Les gisements de croissance en Afrique

La Global Growth Conference 2014 (GGC), organisée récemment par l’Institut Amadeus, ambitionne également de se mouvoir en prisme d’analyse des enjeux et des défis auxquels font face les pays africains, autrefois relayé aux problématiques de développement, aujourd’hui enfin consacré comme puits infini de potentiel économique. La GGC a permis de mettre en lumière un certain nombre de gisements de croissance sur le continent.

A travers la GGC 2014, il a globalement été admis que le manque d’infrastructures bride significativement son potentiel économique du continent. On estime que le continent accumule un déficit de financement des équipements d’au moins 31 milliards de dollars par an. Les nouveaux modes de financement, associant secteur public et secteur privé, offrent aujourd’hui de réelles perspectives de retour sur investissement. En Afrique du Sud et au Nigéria à titres d’exemples, des PPP ambitieux ont permis de développer un véritable réseau autoroutier : pour le bénéfice des usagers, des investisseurs et des Etats. Et des millions d’emplois à la clef.

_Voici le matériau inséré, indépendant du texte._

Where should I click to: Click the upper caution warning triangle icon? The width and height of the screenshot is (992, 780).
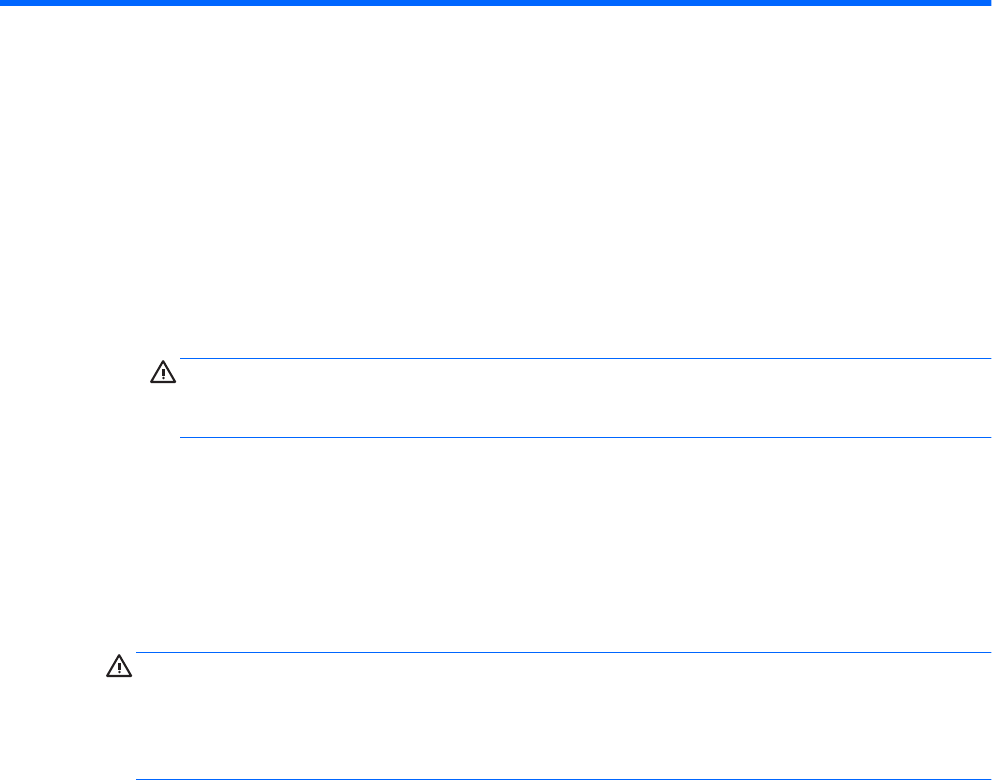click(162, 373)
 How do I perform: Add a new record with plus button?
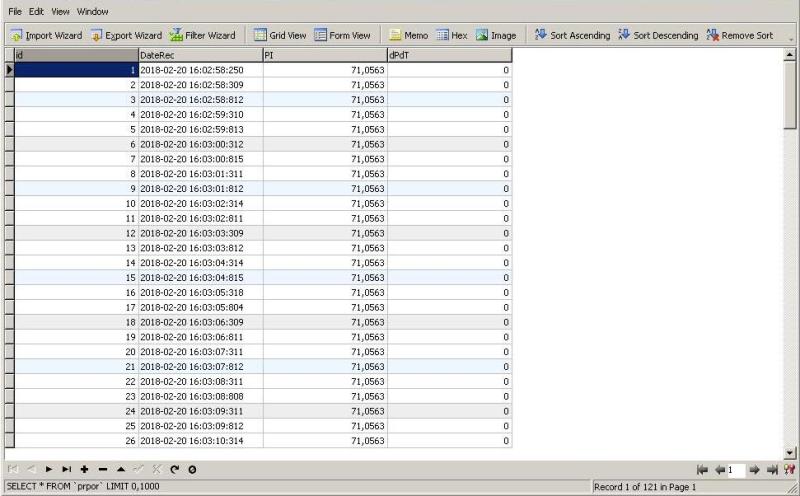85,469
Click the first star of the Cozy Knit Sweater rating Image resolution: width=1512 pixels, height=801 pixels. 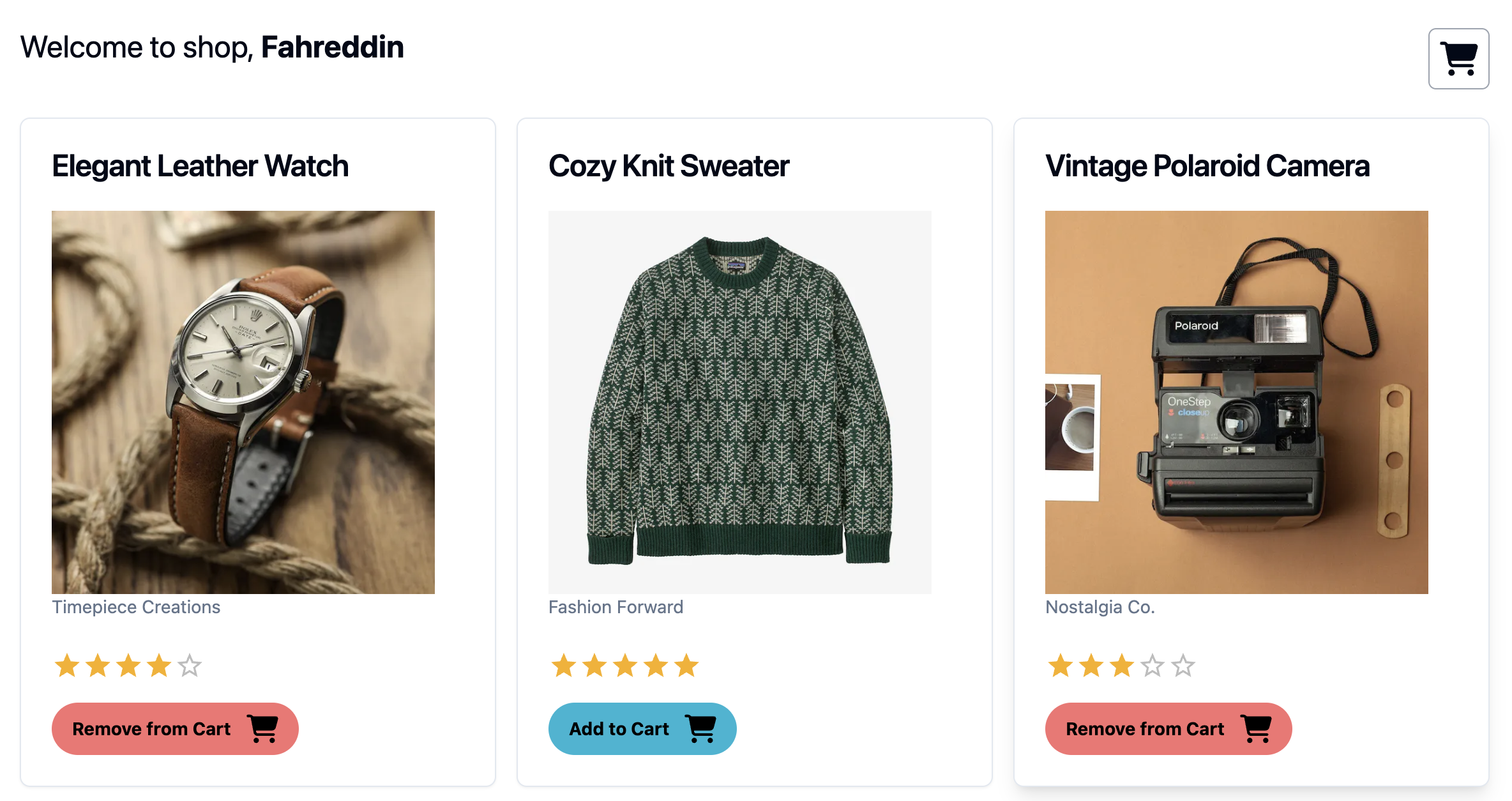click(564, 666)
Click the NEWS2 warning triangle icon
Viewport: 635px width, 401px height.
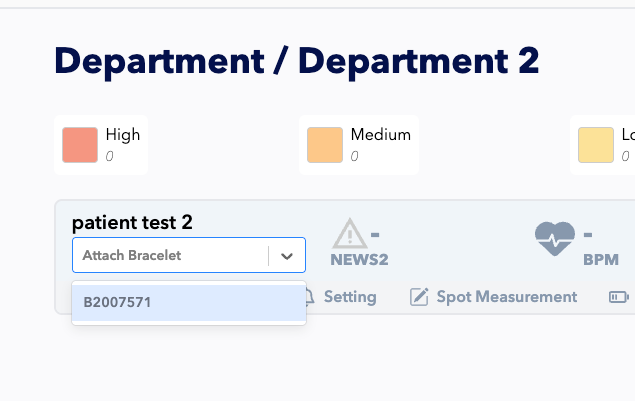[x=350, y=233]
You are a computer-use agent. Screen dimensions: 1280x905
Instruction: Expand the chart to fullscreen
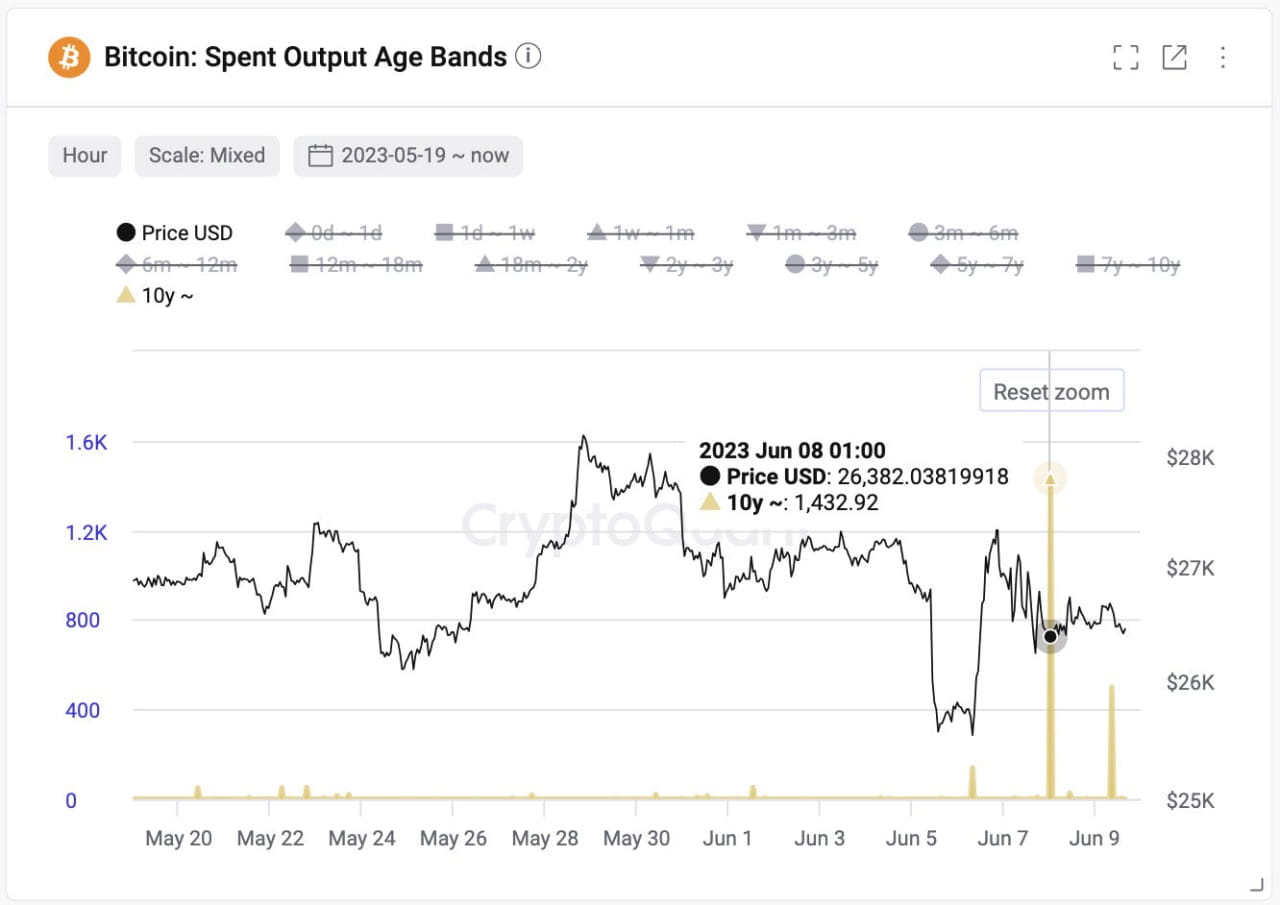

Le continent présente d’importantes carences en énergies et particulièrement en matière d’électricité. Le nombre de personnes n'ayant pas accès à l'électricité est aujourd'hui estimé à 1,4 milliard de personnes dont environ 585 millions (42 %) vivent en Afrique, où 31 % seulement de la population disposent d'un accès à l’électricité, ce qui constitue le pourcentage le plus faible au monde. De plus, L’Afrique compte 15% de la population mondiale, mais ne représente que 3% de la consommation d’énergie primaire de la planète. Des investissements dans ce secteur peuvent donc être fructueux surtout que le continent présente un potentiel énergétique énorme.

En matière de  bancarisation et d’inclusion financière, ll faut avoir l’esprit, qu’un secteur financier efficace permet de mobiliser l’épargne et d’affecter les ressources aux emplois les plus productifs, mais aussi de fournir des informations sur les investissements possibles et permet une surveillance de l’utilisation des fonds. Avec seulement 10% de la population bancarisée et un secteur financier en croissance à deux chiffres, la bancarisation, les technologies de dématérialisation et l’assurance offrent aujourd’hui des perspectives d’emplois et de croissance importants sur le continent.

Par ailleurs, l’investissement dans la sécurité alimentaire, autre gisement clefs, joue un rôle central pour la croissance économique du continent et dans la réduction de la pauvreté. Il faut noter que l’agriculture constitue aujourd’hui la première source d’emplois et de revenus pour plus de 2/3 de la population africaine. Une croissance de 1 dollar du revenu agricole d’un pays africain se traduit approximativement par une augmentation de 2.5 dollars du revenu total du pays. Des opportunités de perfectionnement existent aujourd’hui à tous les stades de la chaîne de valeur agricole, de l’approvisionnement à la production en passant par le stockage, la transformation, le transport et la vente.

En tirant parti de son avantage compétitif sur les niveaux de salaires, l’industrie représente aujourd’hui un levier de croissance majeur pour le continent. Les expériences de développement récentes ont montré qu’une croissance économique forte et durable a presque toujours été induite par un processus d’industrialisation, notamment par celui de la production manufacturière. Pour un nombre grandissant de filières à forte intensité de manœuvre, l’Afrique représente désormais une alternative attractive de production au Sud-est asiatique.

Le défi du continent réside donc dans le développement d’industries capables de transformer ses ressources naturelles et matières premières au lieu de les exporter à l’état brut.

La nécessité d’une croissance partagée

Pour les investisseurs, l’Afrique est devenue une destination de choix. La croissance en Afrique doit être synonyme de création de valeur partagée. Faute de quoi, elle ne saurait être durable. Les opportunités existent ; et une dynamique est déjà en marche. Ces cinq dernières années, le continent a enregistré une hausse des investissements dans les secteurs non liés aux matières premières. La mise en valeur d’un grand nombre d’opportunités est aujourd’hui davantage une question de volonté politique que de moyens.